In this post, we explore reinforcement fine-tuning (RFT) for Amazon Nova models, which can be a powerful customization technique that learns through evaluation rather than imitation. We’ll cover how RFT works, when to use it versus supervised fine-tuning, real-world applications from code generation to customer service, and implementation options ranging from fully managed Amazon Bedrock to multi-turn agentic workflows with Nova Forge. You’ll also learn practical guidance on data preparation, reward function design, and best practices for achieving optimal results.

A new paradigm: Learning by evaluation rather than imitation

What if you could teach a car to not only learn all the paths on a map, but to also learn how to navigate if a wrong turn is taken? That’s the core idea behind reinforcement fine-tuning (RFT), a model customization technique we’re excited to bring to Amazon Nova models. RFT shifts the paradigm from learning by imitation to learning by evaluation. Instead of providing thousands of labeled examples, you provide prompts and define what makes a final answer correct through test cases, verifiable outcomes, or quality criteria. The model then learns to optimize those criteria through iterative feedback, discovering its own path to correct solutions.

RFT supports model customization for code generation and math reasoning by verifying outputs automatically, eliminating the need for providing detailed step by step reasoning. We made RFT available across our AI services to meet you wherever you are in your AI journey: start simple with the fully-managed experience available in Amazon Bedrock, gain more control with SageMaker Training Jobs, scale to advanced infrastructure with SageMaker HyperPod, or unlock frontier capabilities with Nova Forge for multi-turn conversations and custom reinforcement learning environments.

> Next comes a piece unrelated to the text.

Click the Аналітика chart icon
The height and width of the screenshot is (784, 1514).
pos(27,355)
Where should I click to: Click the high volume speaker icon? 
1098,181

In December 2025, Amazon launched the Nova 2 family—Amazon’s first models with built-in reasoning capabilities. Unlike traditional models that generate responses directly, reasoning models like Nova 2 Lite engage in step-by-step problem decomposition, performing intermediate thinking steps before producing final answers. This extended thinking process mirrors how humans approach complex analytical tasks. When combined with RFT, this reasoning capability becomes particularly powerful, RFT can optimize not just what answer the model produces, but how it reasons through problems, teaching it to discover more efficient reasoning paths while reducing token usage. As of today, RFT is only supported with text-only use cases.

Real-World Use Cases

RFT excels in scenarios where you can define and verify correct outcomes, but creating detailed step-by-step solution demonstrations at scale is impractical. Below are some of the use cases, where RFT can be a good option:

  • Code generation: You want code that’s not just correct, but also efficient, readable, and handles edge cases gracefully, such as qualities you can verify programmatically through test execution and performance metrics.
  • Customer service: You need to evaluate whether replies are helpful, maintain your brand’s voice, and strike the right tone for each situation. These are judgment calls that can’t be reduced to simple rules but can be assessed by an AI judge trained on your communication standards.
  • Other applications: Content moderation, where context and nuance matter; multi-step reasoning tasks like financial analysis or legal document review; and tool usage, where you need to teach models when and how to call APIs or query databases. In each case, you can define and verify correct outcomes programmatically, even when you can’t easily demonstrate the step-by-step reasoning process at scale.
  • Exploration-heavy problems: Use cases like game playing and strategy, resource allocation, and scheduling benefit from cases where the model uses different approaches and learns from feedback.
  • Limited labeled data scenarios: Use cases where limited labeled datasets are available like domain-specific applications with few expert-annotated examples, new problem domains without established solution patterns, expensive-to-label tasks (medical diagnosis, legal analysis). In these use cases, RFT helps to optimize the rewards computed from the reward functions.

How RFT Works

RFT operates through a three-stage automated process (shown in Figure 1):

Stage 1: Response generation – The actor model (the model you’re customizing) receives prompts from your training dataset and generates multiple responses per prompt—typically 4 to 8 variations. This diversity gives the system a range of responses to evaluate and learn from.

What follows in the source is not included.